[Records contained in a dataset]
Start of Block

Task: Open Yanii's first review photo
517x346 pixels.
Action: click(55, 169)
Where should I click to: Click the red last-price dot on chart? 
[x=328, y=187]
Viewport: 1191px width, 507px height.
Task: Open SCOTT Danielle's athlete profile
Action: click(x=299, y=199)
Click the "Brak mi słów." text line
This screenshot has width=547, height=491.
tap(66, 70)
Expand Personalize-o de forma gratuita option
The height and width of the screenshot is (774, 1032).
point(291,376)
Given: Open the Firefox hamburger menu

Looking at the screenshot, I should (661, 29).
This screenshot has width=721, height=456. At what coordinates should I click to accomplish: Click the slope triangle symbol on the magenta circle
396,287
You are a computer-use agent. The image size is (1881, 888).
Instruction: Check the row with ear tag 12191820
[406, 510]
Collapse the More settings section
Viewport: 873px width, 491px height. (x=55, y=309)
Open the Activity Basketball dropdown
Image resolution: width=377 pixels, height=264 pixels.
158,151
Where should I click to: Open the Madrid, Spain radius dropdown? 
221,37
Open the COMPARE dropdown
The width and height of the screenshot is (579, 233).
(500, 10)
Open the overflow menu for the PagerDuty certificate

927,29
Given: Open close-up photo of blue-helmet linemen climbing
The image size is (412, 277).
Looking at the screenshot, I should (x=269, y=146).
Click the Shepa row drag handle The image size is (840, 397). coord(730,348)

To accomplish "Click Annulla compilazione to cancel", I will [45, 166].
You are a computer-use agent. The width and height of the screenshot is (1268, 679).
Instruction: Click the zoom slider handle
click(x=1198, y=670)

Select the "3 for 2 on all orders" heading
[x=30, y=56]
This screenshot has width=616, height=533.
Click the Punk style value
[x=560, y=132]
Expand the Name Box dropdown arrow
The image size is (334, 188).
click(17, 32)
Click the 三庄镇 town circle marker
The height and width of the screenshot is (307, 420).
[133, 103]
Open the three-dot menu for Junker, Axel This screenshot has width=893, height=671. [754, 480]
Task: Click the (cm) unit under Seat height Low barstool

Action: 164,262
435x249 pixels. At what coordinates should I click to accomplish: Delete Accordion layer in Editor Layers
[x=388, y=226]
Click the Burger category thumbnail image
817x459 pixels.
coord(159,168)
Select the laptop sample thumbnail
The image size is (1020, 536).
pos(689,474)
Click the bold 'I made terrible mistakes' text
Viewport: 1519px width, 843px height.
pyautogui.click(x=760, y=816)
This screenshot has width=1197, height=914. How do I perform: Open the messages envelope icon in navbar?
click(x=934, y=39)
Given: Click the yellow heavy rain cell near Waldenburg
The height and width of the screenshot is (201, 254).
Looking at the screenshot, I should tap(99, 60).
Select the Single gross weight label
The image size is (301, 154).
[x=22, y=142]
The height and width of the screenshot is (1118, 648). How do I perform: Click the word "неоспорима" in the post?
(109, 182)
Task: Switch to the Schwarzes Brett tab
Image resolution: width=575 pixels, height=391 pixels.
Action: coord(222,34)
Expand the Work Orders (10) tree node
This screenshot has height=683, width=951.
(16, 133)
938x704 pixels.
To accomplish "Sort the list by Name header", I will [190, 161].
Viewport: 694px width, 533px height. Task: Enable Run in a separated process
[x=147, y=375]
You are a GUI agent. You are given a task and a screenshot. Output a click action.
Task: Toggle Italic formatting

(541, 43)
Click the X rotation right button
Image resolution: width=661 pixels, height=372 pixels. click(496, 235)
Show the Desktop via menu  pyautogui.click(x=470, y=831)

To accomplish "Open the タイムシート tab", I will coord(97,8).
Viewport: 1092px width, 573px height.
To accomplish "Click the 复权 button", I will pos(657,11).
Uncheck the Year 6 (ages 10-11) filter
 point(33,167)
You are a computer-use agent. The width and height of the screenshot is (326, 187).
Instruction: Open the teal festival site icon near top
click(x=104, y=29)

End of Block

• [What you should do]:
Which lines hold the string "computer"? Copy all of them from the data above.

• [Reply to the exercise]:
You are a computer-use agent. The image size is (1881, 888).
You are a computer-use agent. The width and height of the screenshot is (1268, 679).
You are a computer-use agent. The width and height of the screenshot is (326, 187).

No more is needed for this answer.